* _Action item_
Your answer should be the exact lines of the data below from the one containing "The width and height of the screenshot is (1124, 785)." through the one containing "Enable Open PDF in the default viewer"; please include nothing else.

* _Data provided_

====

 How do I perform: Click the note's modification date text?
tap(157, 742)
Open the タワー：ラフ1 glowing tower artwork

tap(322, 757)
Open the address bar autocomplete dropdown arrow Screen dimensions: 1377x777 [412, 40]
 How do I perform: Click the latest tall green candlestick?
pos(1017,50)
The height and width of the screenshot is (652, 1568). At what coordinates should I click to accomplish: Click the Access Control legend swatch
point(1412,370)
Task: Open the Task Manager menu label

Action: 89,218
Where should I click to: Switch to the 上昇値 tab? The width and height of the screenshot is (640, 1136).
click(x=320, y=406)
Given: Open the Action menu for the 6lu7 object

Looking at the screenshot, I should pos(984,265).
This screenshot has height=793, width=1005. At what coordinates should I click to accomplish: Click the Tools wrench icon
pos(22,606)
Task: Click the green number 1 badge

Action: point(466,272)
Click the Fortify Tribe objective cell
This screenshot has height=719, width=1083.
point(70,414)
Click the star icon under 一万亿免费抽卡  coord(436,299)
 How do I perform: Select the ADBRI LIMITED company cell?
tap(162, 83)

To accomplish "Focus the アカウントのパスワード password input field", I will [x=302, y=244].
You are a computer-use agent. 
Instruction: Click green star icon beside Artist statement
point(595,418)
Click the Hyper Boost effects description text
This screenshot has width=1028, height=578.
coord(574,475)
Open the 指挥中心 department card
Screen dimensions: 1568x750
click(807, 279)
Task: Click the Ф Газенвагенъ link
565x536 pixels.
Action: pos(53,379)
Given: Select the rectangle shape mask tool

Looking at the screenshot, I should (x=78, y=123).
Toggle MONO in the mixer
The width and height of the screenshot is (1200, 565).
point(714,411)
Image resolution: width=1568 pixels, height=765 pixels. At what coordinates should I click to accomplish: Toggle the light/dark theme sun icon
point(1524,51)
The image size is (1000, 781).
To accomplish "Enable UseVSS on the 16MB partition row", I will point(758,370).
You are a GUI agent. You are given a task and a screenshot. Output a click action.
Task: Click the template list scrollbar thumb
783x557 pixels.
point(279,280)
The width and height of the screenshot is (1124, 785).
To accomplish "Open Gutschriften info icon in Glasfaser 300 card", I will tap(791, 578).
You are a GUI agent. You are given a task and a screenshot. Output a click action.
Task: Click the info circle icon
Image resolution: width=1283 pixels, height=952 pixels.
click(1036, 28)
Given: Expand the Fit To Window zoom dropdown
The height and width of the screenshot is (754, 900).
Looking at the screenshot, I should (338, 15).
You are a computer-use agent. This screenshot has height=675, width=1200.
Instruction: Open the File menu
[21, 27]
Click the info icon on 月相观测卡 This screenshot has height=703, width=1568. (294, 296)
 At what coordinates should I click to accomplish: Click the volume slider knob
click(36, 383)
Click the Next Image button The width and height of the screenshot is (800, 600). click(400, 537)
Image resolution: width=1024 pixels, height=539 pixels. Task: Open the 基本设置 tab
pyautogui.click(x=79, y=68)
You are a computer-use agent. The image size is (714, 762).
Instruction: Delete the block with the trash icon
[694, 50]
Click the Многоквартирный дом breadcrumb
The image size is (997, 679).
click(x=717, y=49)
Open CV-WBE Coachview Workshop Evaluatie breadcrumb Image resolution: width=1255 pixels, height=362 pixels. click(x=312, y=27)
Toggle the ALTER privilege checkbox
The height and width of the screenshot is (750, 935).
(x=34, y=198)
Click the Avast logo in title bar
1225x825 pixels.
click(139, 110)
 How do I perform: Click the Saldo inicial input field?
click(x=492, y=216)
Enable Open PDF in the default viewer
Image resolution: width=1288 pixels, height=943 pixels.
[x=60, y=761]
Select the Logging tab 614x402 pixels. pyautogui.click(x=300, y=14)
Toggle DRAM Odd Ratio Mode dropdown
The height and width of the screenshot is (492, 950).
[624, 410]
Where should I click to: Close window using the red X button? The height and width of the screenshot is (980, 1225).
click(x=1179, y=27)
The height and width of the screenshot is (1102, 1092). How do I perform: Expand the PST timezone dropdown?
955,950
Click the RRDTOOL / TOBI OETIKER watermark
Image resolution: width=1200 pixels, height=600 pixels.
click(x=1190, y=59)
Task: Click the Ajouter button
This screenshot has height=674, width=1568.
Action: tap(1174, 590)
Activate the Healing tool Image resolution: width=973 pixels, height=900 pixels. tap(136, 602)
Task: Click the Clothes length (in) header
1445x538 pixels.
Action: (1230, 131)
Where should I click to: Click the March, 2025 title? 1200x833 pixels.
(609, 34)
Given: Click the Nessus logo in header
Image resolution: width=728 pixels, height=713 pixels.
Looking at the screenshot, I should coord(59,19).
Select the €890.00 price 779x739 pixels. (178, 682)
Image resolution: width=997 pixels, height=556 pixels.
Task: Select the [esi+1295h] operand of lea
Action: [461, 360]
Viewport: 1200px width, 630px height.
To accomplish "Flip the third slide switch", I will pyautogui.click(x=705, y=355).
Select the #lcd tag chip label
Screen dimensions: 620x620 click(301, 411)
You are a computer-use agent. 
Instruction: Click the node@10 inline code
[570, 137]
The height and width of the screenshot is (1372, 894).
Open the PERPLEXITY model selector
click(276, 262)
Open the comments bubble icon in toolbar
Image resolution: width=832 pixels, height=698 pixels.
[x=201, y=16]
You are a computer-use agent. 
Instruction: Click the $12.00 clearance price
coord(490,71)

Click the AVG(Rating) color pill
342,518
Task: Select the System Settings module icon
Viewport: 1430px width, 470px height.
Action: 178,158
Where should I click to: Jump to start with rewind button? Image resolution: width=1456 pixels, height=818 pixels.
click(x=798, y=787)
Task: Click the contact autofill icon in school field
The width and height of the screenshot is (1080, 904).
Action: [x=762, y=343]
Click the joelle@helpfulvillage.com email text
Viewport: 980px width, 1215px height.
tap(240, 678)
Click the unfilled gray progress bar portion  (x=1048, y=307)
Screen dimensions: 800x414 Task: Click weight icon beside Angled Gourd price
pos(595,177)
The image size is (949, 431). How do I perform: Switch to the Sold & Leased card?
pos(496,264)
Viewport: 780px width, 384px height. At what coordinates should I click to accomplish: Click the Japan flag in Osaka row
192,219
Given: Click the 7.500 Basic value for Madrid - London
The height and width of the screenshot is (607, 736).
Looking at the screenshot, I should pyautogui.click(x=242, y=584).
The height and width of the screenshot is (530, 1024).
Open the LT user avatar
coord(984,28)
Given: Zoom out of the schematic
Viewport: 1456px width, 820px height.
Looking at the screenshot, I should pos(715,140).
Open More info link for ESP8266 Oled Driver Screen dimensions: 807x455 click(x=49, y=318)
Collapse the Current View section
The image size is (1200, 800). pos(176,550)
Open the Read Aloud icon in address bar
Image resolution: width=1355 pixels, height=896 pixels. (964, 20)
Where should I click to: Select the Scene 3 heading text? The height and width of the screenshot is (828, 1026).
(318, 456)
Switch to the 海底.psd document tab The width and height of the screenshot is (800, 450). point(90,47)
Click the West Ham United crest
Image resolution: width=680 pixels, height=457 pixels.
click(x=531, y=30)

====

* _Answer for this exercise_
The width and height of the screenshot is (1124, 785).
To accomplish "Open Gutschriften info icon in Glasfaser 300 card", I will tap(791, 578).
You are a GUI agent. You are given a task and a screenshot. Output a click action.
Task: Click the info circle icon
Image resolution: width=1283 pixels, height=952 pixels.
click(1036, 28)
Given: Expand the Fit To Window zoom dropdown
The height and width of the screenshot is (754, 900).
Looking at the screenshot, I should (338, 15).
You are a computer-use agent. This screenshot has height=675, width=1200.
Instruction: Open the File menu
[21, 27]
Click the info icon on 月相观测卡 This screenshot has height=703, width=1568. (294, 296)
 At what coordinates should I click to accomplish: Click the volume slider knob
click(36, 383)
Click the Next Image button The width and height of the screenshot is (800, 600). click(400, 537)
Image resolution: width=1024 pixels, height=539 pixels. Task: Open the 基本设置 tab
pyautogui.click(x=79, y=68)
You are a computer-use agent. The image size is (714, 762).
Instruction: Delete the block with the trash icon
[694, 50]
Click the Многоквартирный дом breadcrumb
The image size is (997, 679).
click(x=717, y=49)
Open CV-WBE Coachview Workshop Evaluatie breadcrumb Image resolution: width=1255 pixels, height=362 pixels. click(x=312, y=27)
Toggle the ALTER privilege checkbox
The height and width of the screenshot is (750, 935).
(x=34, y=198)
Click the Avast logo in title bar
1225x825 pixels.
click(139, 110)
 How do I perform: Click the Saldo inicial input field?
click(x=492, y=216)
Enable Open PDF in the default viewer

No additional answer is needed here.